Goal of the exercise: As the answer, return precisely the lines from the one containing "You are a GUI" to the final line of the material below, inclusive, and omit every picture.

Given data:
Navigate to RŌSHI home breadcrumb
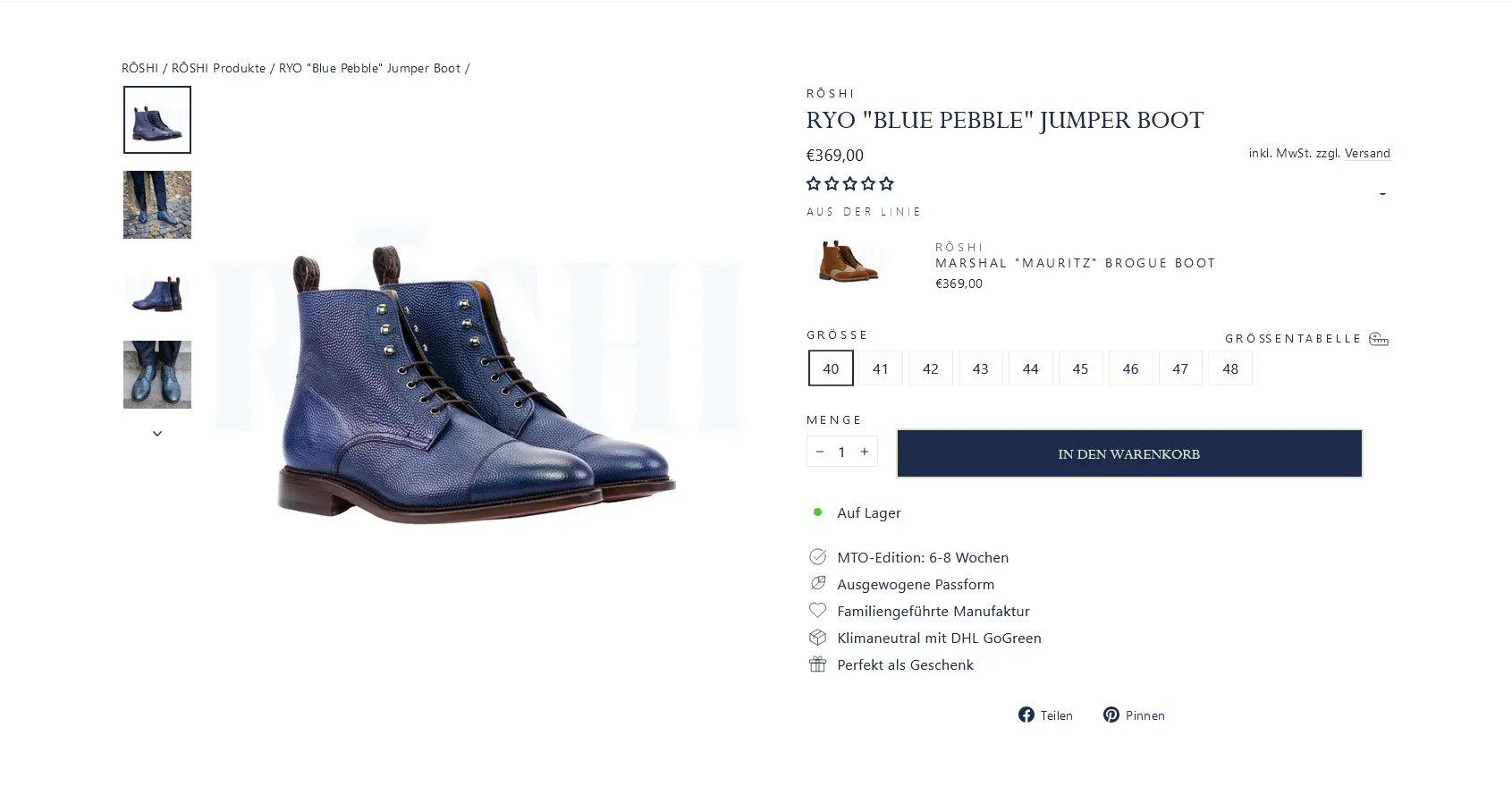The width and height of the screenshot is (1512, 812). tap(139, 68)
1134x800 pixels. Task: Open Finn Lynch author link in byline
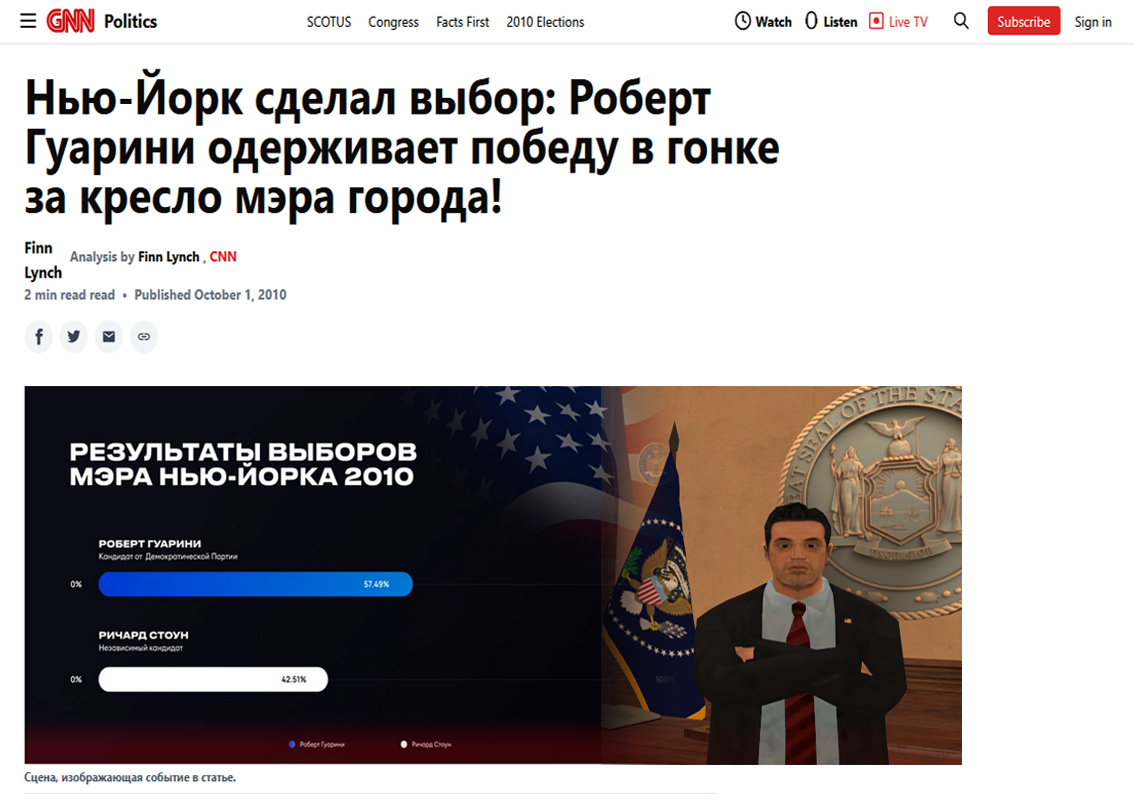169,257
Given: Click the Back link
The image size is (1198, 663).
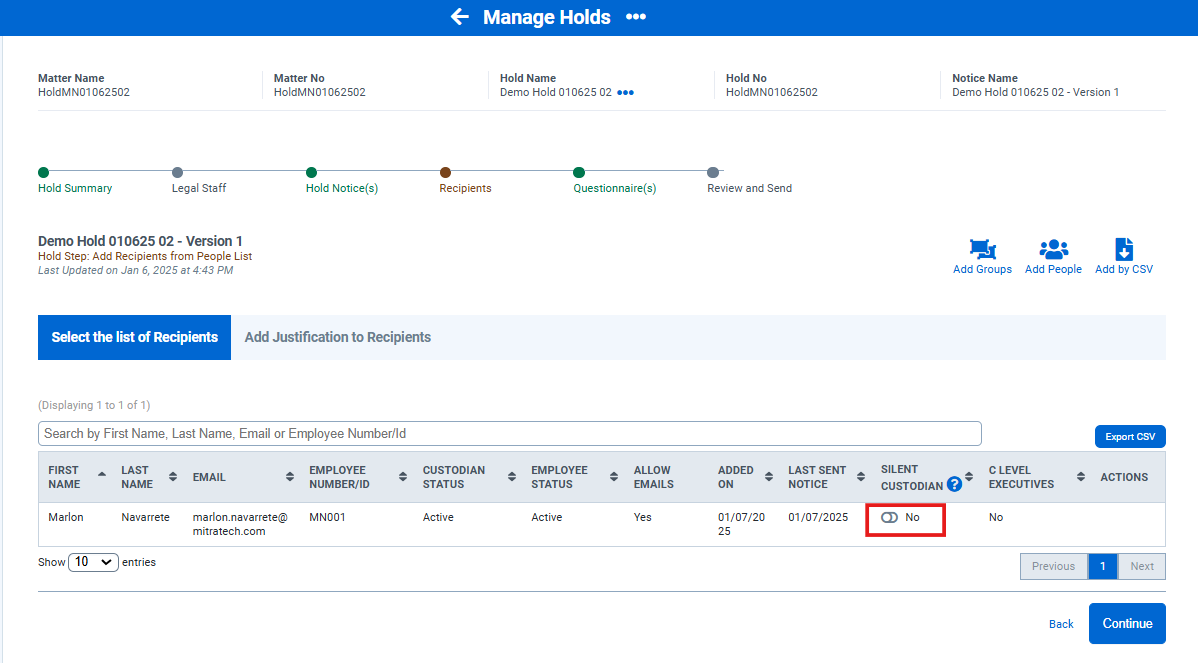Looking at the screenshot, I should point(1061,624).
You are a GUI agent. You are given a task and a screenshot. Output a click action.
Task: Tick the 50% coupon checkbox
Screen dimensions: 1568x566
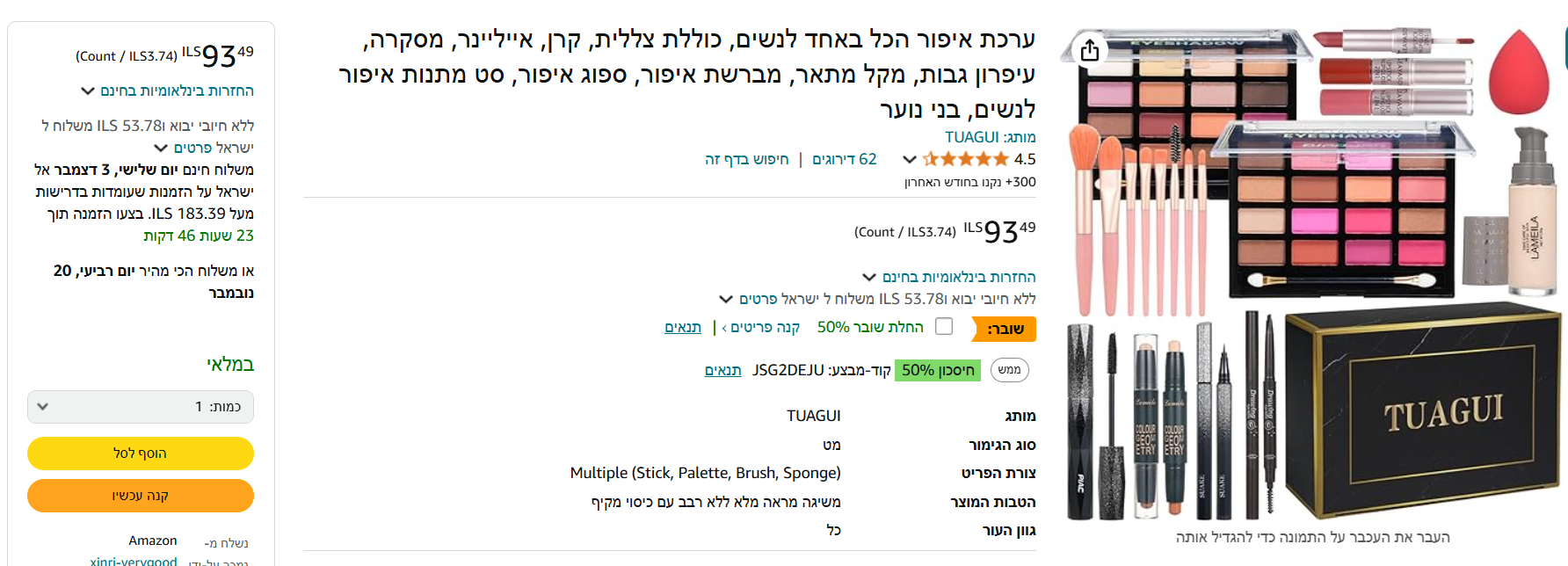click(944, 326)
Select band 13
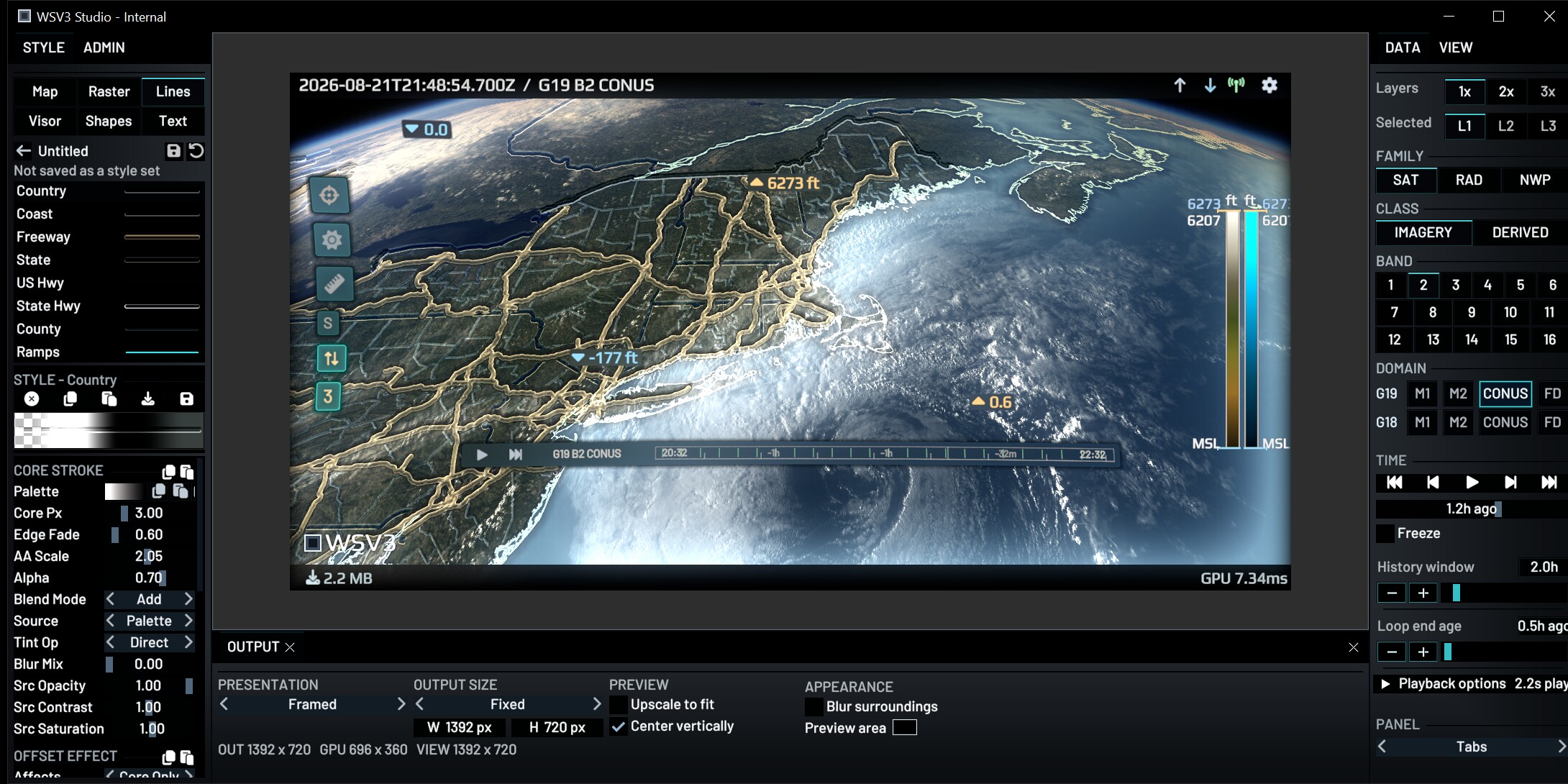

Result:
You are a GUI agent. You are given a task and a screenshot. Output a click action.
Task: Tick the 50% coupon checkbox
Screen dimensions: 1568x566
click(944, 326)
Select band 13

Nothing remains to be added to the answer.